The two G4 teachers who taught the same textbook lesson presented a worked example that was situated in a story context that could be solved by the product of 30 x 20. As suggested in the textbook, teachers presented two strategies: using place value and using the AP. However, there were no connections made between these strategies. This is different from the aforementioned Chinese G3 lessons where the connection between these two was informally made.

The third G4 teacher who used a different textbook approached this topic through a pair of related problems (6 bags of 4 oranges; 6 boxes of 40 oranges). The class represented the first problem with an array model, 6 rows of dots with 4 in each row. For the second problem, a student suggested using one dot to represent every 10 oranges. Thus, 40 oranges could be draw with 4 dots. This led to students’ discovery of40 x 6 = 240:

SI: I pretty much did it the same by doing boxes but I did a key where one dot equals 10 oranges and then put 4 dots in each box. ...

T: So what he did here, does this represent what is happening in this problem and how so? What do you think?

S2: It does! And, it also helps you figure out the problem. One, because the way I figured it out was 4 x 6 = 24 and 40 is the same as 4 x 10. And since it is 40 x 6. And 24 x 10 and you get 240. And that is kind of showing you that you have the bags and you have 4 in each bag and you still have 4 in each box but each one is times 10.

The idea of “using each dot to represent 10 oranges” was insightful. Based on this idea, the same array model for 4x6 was used to model 40 x 6 except with each “dot” representing 10 oranges rather than just 1. This enabled students to notice that they could first solve 4 x 6 = 24 and then multiply 24 by 10 to find the total oranges. After both problems were solved, the teacher asked students to compare both problems and their responses, leading to the students’ discovery of the shortcut for adding a “0” when multiplying by tens.

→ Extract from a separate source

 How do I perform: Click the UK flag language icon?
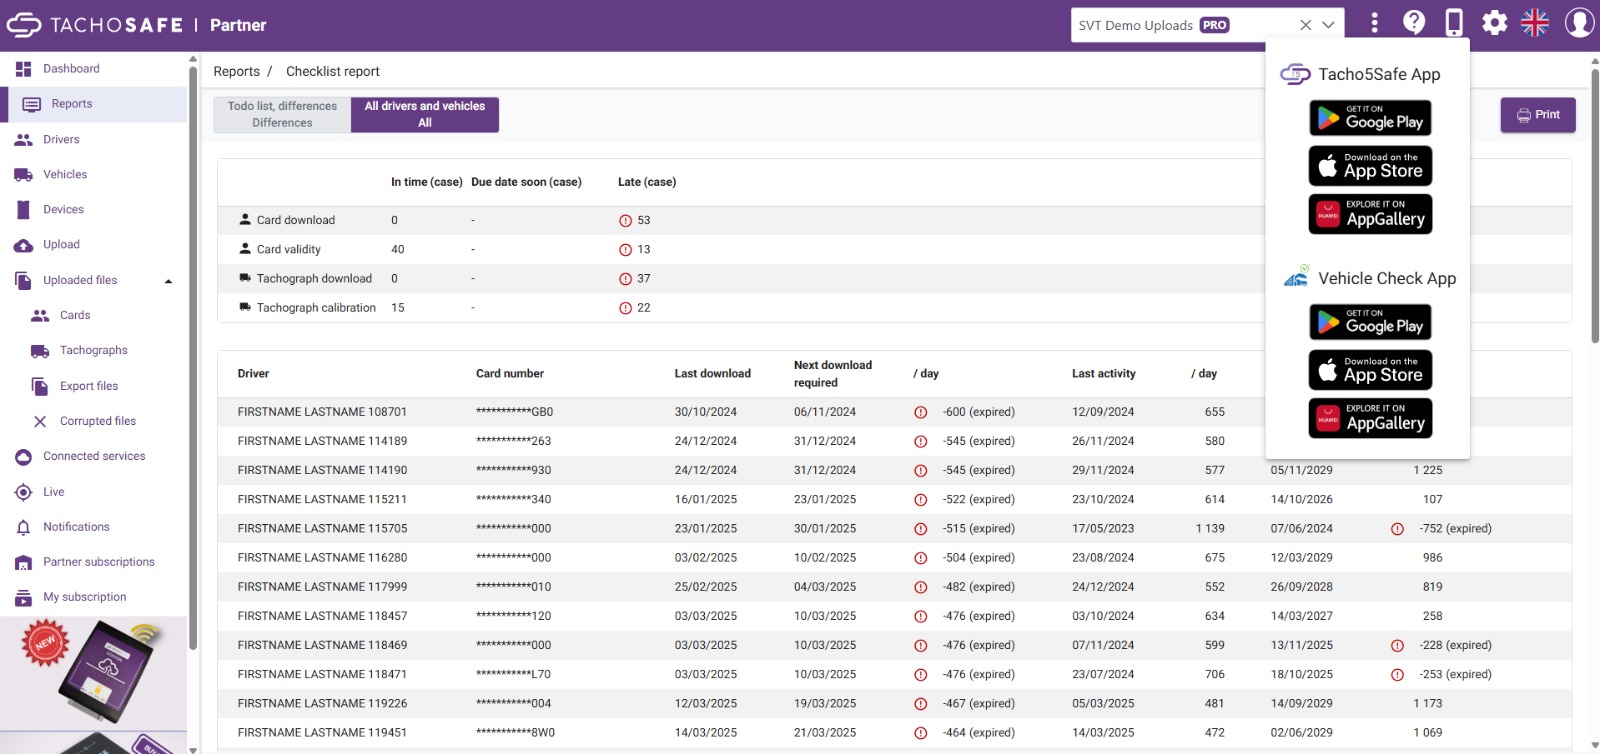(x=1535, y=23)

While the array model and comparison questions were quite insightful, this lesson did not explicitly reveal the AP as an underlying idea. Indeed, based on student input in this lesson, I believe the G4 students were at the appropriate stage to understand that the AP was the underlying idea behind their methods. For instance, the teacher could have recorded the processes numerically for six bags of 40 oranges: 6 x 40 = 6x(4x 10) = (6x4)x 10, infusing the lesson with direct connections to the AP.

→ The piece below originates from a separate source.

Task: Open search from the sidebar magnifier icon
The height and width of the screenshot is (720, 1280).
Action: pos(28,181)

A final note: the two G4 teachers who used the same textbooks also employed a number line model suggested by the textbook. To represent 15 x 2 and 15 x 20, one number line was drawn to show 15 jumps of 2 units each while another represented 15 jumps of 20 units each. This model shared similarities with the array model above—that is, the same drawing was used to represent different scales of similar components (e.g., each jump represents either 2 or 20 units). Such a model also has the potential to illustrate the process that 15x 20 = 15x (2x10) = (15x2) x 10 = 300. However, both teachers followed the textbook presentation and thus focused exclusively on adding a “0” to the first product instead of exploring deeper connections to the AP, despite the fact that the fourth graders had already formally learned the AP.

Summary: Teaching the AP of Multiplication through TEPS

This section focused on the teaching of the AP of multiplication through either problem solving or computation. The former context provided opportunities to illustrate the AP while the latter provided opportunities to apply the AP for computation. Despite the two-way definition of multiplication that may have limited the process, Chinese lessons provided insights about how to ask deep questions to promote representational connections. This approach can be integrated into the U.S. word problem contexts to promote meaning-making. The U.S. lessons suggested unique semi-concrete models (e.g., arrays, number lines) that could help illustrate computational strategies in Chinese lessons to ensure student understanding. However, the AP could have been made more explicit in the U.S. lessons where computational strategies were discussed. Overall, an integration of cross-cultural insights suggests how the AP of multiplication can be taught through TEPS to develop student understanding that facilitates algebraic thinking.